Explosion in 2020: Our Year in Review

· by Matthew Honnibal, Ines Montani & Walter Henry· ~10 min. read

While 2020 hasn’t been easy for anyone, at Explosion we’ve considered ourselves relatively fortunate in this most interesting year. We’ve always worked remotely, so we’ve been able to take both pride and comfort in continuing to ship good software. Here’s a look back at what we’ve been up to.

January

year in review 2020 jan
  • 🔮 Jan 28: 2020 started with a big release: the alpha of Thinc v8.0, a lightweight deep learning library that offers an elegant, type-checked, functional-programming API for composing models, with support for layers defined in other frameworks such as PyTorch, TensorFlow or MXNet. Thinc was re-written from the ground up to support some of the new workflows coming to spaCy v3.0, including a flexible training configuration system and the ability to plug in model implementations written in any framework.

February

year in review 2020 feb
  • 🎤 Feb 8: In February, Matt and Ines were invited to PyCon Colombia in Medellín – thanks to the team for organizing such an awesome event! Ines presented a keynote titled “The Future of NLP in Python” about how new Python tooling and advancements in Natural Language Processing help with closing the gap between prototype and production, making it easier to ship powerful natural language understanding pipelines.
  • 📺 Feb 8: At PyCon Colombia, Ines was also interviewed by Karolina Ladino and they talked the history of spaCy, and how to get into programming, machine learning and NLP.

March

year in review 2020 mar
  • 📺 Mar 2: March started with a new episode of Vincent Warmerdam’s popular video series, “Intro to NLP with spaCy”. In this episode, he explored the processing pipeline and trained a simple NER model to detect programming languages.
  • 📺 Mar 16: Ines published an end-to-end video tutorial showing how to use our annotation tool Prodigy to train a named entity recognition model from scratch, by taking advantage of semi-automatic annotation and modern transfer learning techniques.

Data block -
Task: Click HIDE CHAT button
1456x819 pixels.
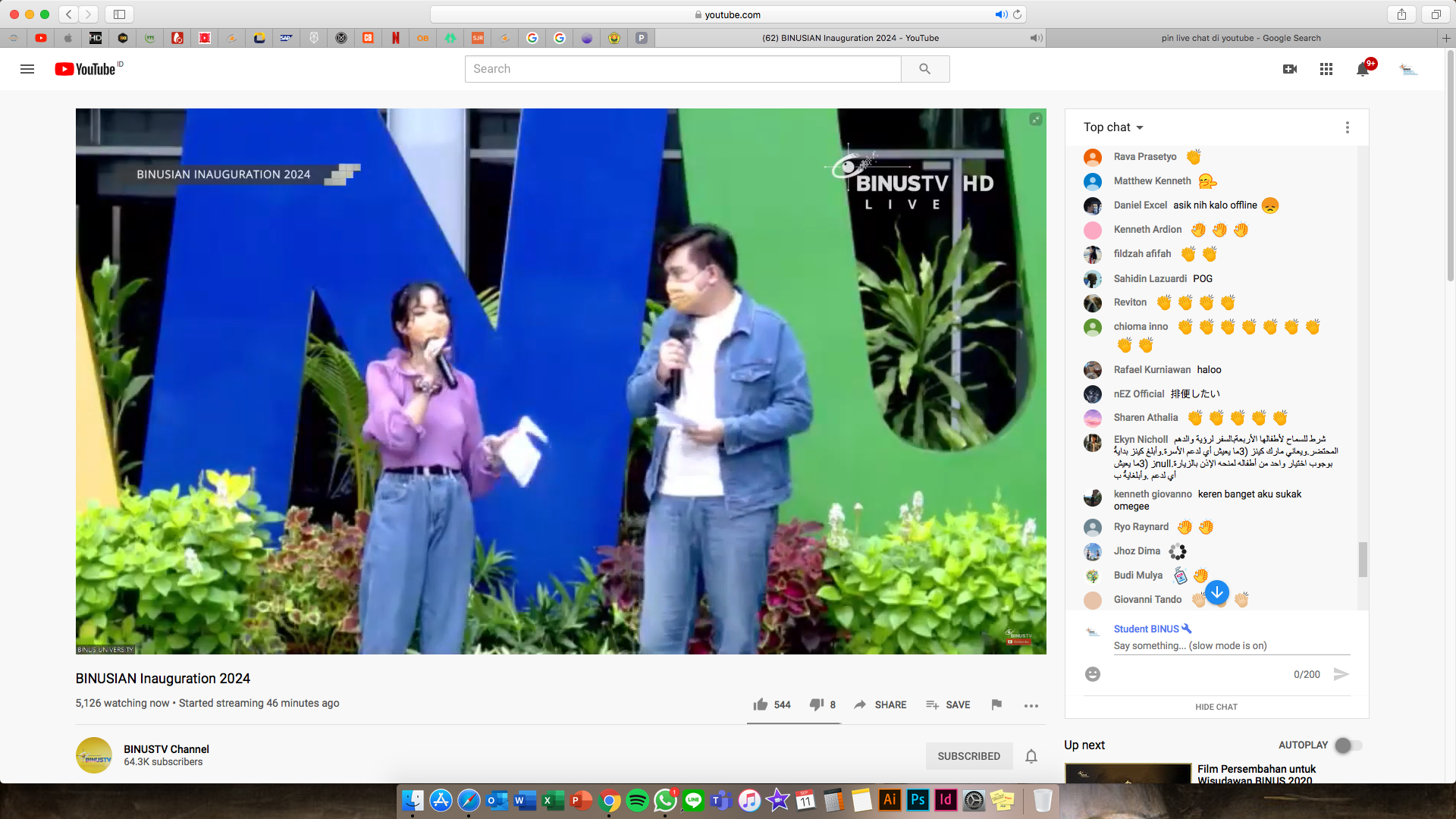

Problem requirements - Write the next part of the Explosion 2020 year-in-review text, picking up after its last sentence. This material has no connection to the text.

Answer to the problem -
  • 💻 Mar 20: Sebastián released Typer, a library for building modern CLIs, powered by Python type hints. We’ve been using it extensively in our projects ever since!
  • 📺 Mar 24: In the next Prodigy tutorial video, Ines showed how to build fully custom annotation workflows and UIs for image captioning, and how to plug in a simple PyTorch image captioning model. Also: cats! 😺
  • 📻 Mar 30: Towards the end of the month, Matt joined the Podcast.__init__ podcast again and discussed Explosion’s developer tools stack and what’s next for spaCy, Thinc and Prodigy.

April

year in review 2020 apr
  • 🏫 Apr 21: In April, we released the first translation of the free spaCy online course, Modernes NLP mit spaCy, featuring German instructions and text examples.
  • 📻 Apr 26: Ines was also invited as a guest on the Chai Time Data Science podcast and talked about her NLP journey, spaCy and Prodigy, open-source development, and tattoos.

May

year in review 2020 may
  • 🏫 May 6: May started off with a Japanese translation of the free spaCy online course: spaCy を使った先進的な自然言語処理. Special thanks to Yohei Tamura!
  • 📺 May 7: A day later, Sofie released an end-to-end video tutorial showing how to train your own custom Entity Linking model with spaCy to disambiguate different mentions of a person name to unique identifiers in a knowledge base, and how to create your own training data from scratch.
  • 🏫 May 11: ¡Hola! The free spaCy online course was released in Spanish, complete with Spanish text examples: NLP avanzado con spaCy. Thanks to Camila Gutierrez!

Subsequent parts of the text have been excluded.